* Problem details *
Copy every record exactly, and keep the pictures out.

──────

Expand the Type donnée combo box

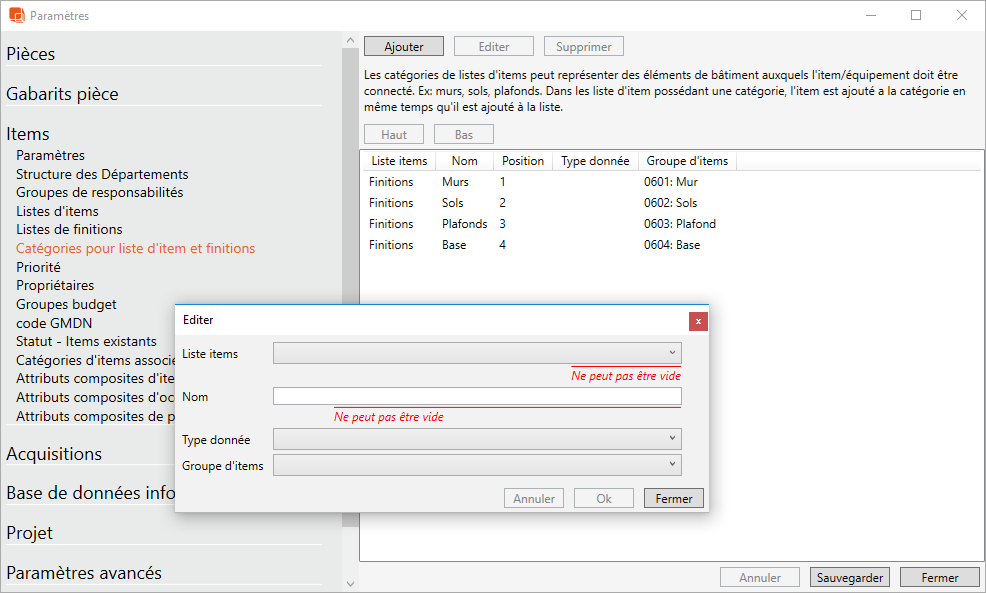click(x=476, y=439)
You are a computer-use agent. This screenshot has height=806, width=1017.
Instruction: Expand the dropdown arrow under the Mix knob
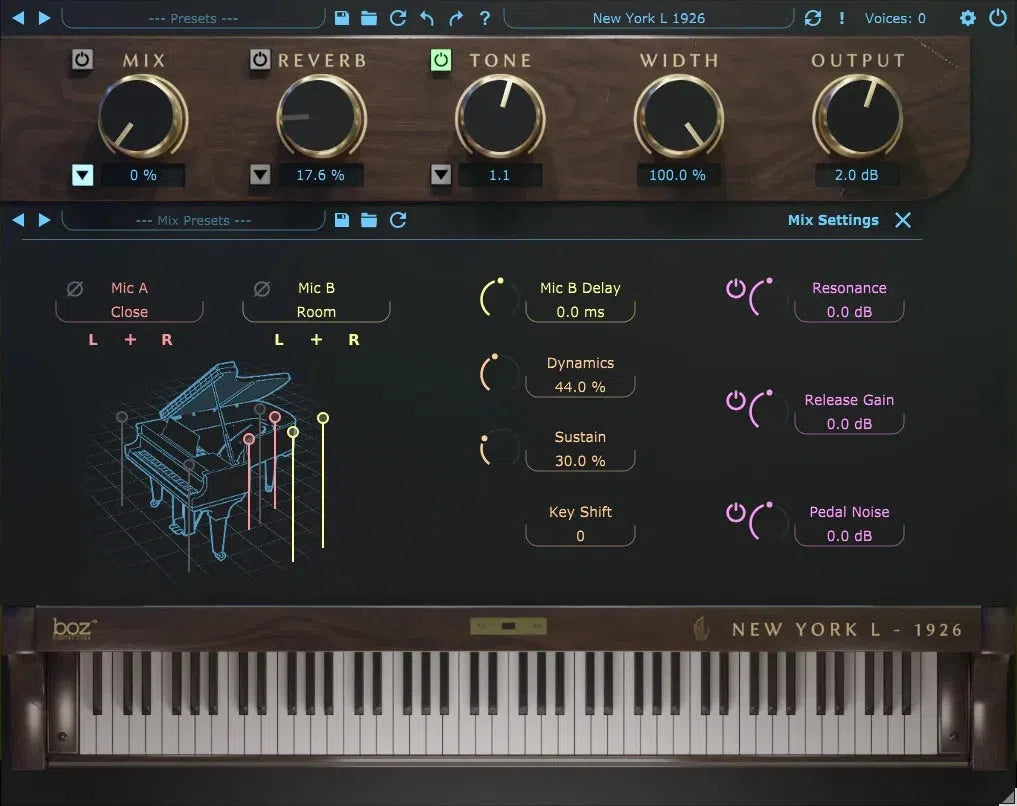[x=82, y=174]
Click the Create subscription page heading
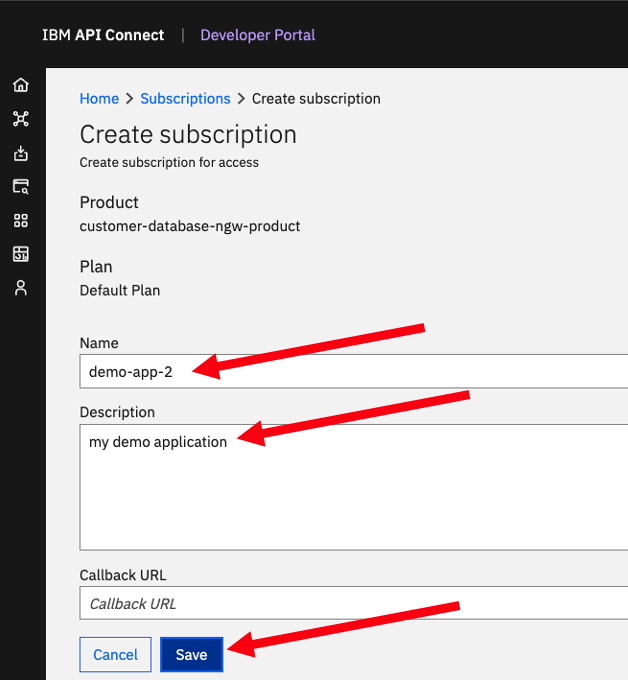Image resolution: width=628 pixels, height=685 pixels. pos(188,134)
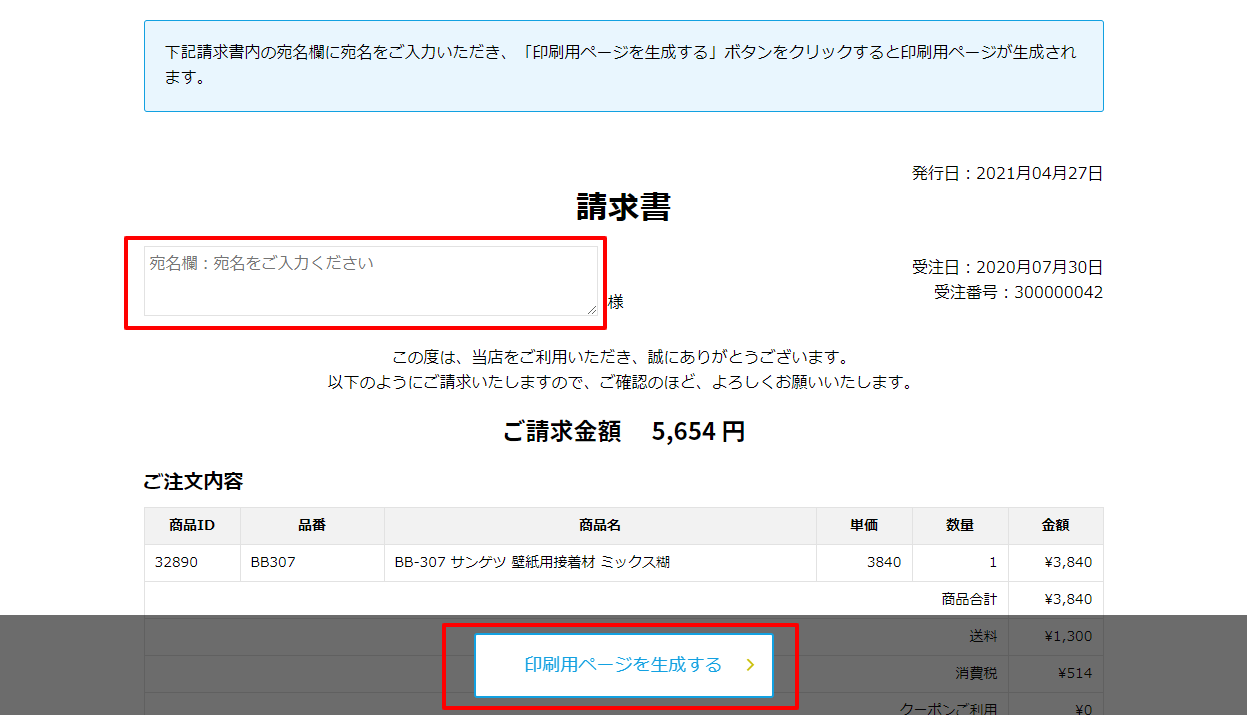Click the blue instruction notice box

coord(623,65)
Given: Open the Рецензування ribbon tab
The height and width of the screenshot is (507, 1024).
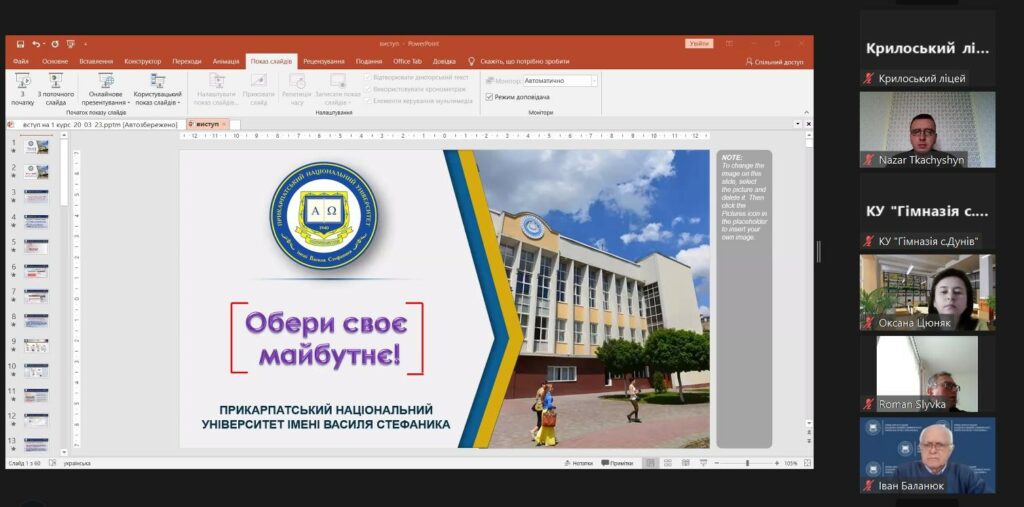Looking at the screenshot, I should [323, 61].
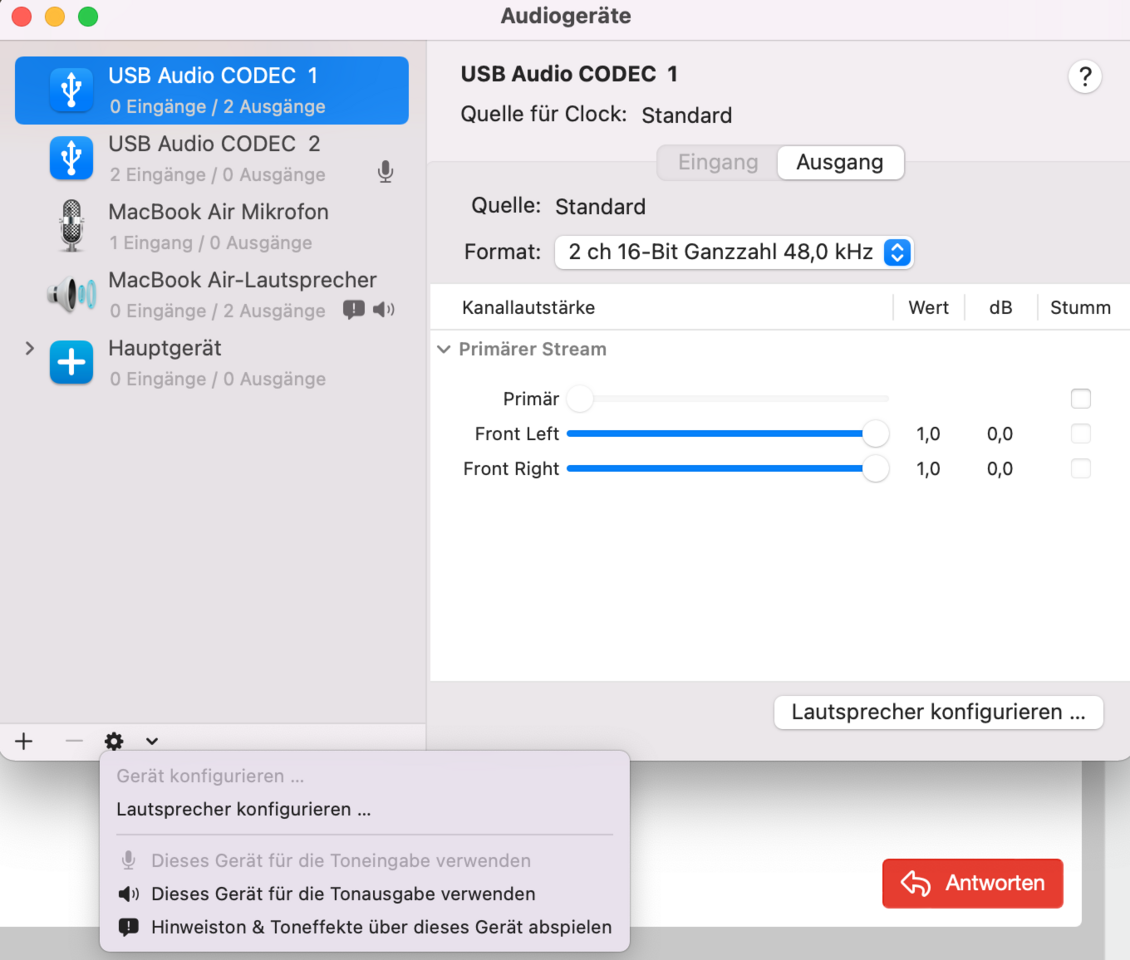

──────

* Written answer *
Expand the Type donnée combo box

click(x=476, y=439)
You are a computer-use agent. This screenshot has height=806, width=1017.
Instruction: Expand the dropdown arrow under the Mix knob
[x=82, y=174]
Click the Create subscription page heading
Image resolution: width=628 pixels, height=685 pixels. pos(188,134)
Click the blue instruction notice box

coord(623,65)
Given: Open the Рецензування ribbon tab
The height and width of the screenshot is (507, 1024).
Looking at the screenshot, I should [323, 61].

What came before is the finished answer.